(CONSIGNES):
a. Recopiez le passage de la critique du film qui commence aux mots « Tom Ford, couturier » et se termine après « chatoiements du quotidien. ». Remplacez « grisaille » par « monotonie ».
b. D'après la critique du film, quelle actrice interprète Charlotte ?

(TEXTE EXTRAIT):
* * * * *
| J'ai vu hier "A single man" de Tom Ford qui vient de sortir en dvd. L'acteur vedette y est, encore une fois, Colin Firth dans toute sa splendeur. Beaucoup de thèmes abordés (deuil, homosexualité, ...) avec un message éclatant: vivre chaque jour comme le dernier. |
Le pitch: un homme décide de se suicider au terme d'une journée où nous le suivons pas à pas. Il a perdu l'amour de sa vie: son jeune compagnon avec lequel il partageait une vie épanouie depuis 16 ans est mort dans un accident de voiture. Restent son amie Charlotte (Julianne Moore), ses voisins, ses élèves et les inconnus qu'ils croisent au fil des heures.
Tom Ford, couturier américain sophistiqué, reconstitue minutieusement la vie à L.A. en 1962 sur un campus universitaire. Le casting de son premier film est aussi royal et britannique que celui du " Discours d'un roi" (avec le même Colin Firth). Sobriété, naturel et intensité y épousent une esthétique raffinée où les couleurs sont travaillées, nuancées à chaque instant. La grisaille omniprésente du début fait écho au désespoir de l'endeuillé.
Elle s'enrichit progressivement de touches de plus en plus vives soulignant les détails qui raniment le coeur de cet homme éteint. Peu à peu, le monde terne et froid du sépia se rembrunit. Les rencontres, les regards enrichissent la palette des coloris: Colin Firth rougit au contact des chatoiements du quotidien.
* * * * *
(DONNÉES ENREGISTRÉES):
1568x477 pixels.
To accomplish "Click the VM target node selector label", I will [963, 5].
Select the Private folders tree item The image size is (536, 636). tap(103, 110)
* * * * *
(CORRIGÉS DES EXERCICES):
a.
Tom Ford, couturier américain sophistiqué, reconstitue minutieusement la vie à L.A. en 1962 sur un campus universitaire. Le casting de son premier film est aussi royal et britannique que celui du " Discours d'un roi" (avec le même Colin Firth). Sobriété, naturel et intensité y épousent une esthétique raffinée où les couleurs sont travaillées, nuancées à chaque instant. La monotonie omniprésente du début fait écho au désespoir de l'endeuillé.
Elle s'enrichit progressivement de touches de plus en plus vives soulignant les détails qui raniment le coeur de cet homme éteint. Peu à peu, le monde terne et froid du sépia se rembrunit. Les rencontres, les regards enrichissent la palette des coloris: Colin Firth rougit au contact des chatoiements du quotidien.

b. Julianne Moore.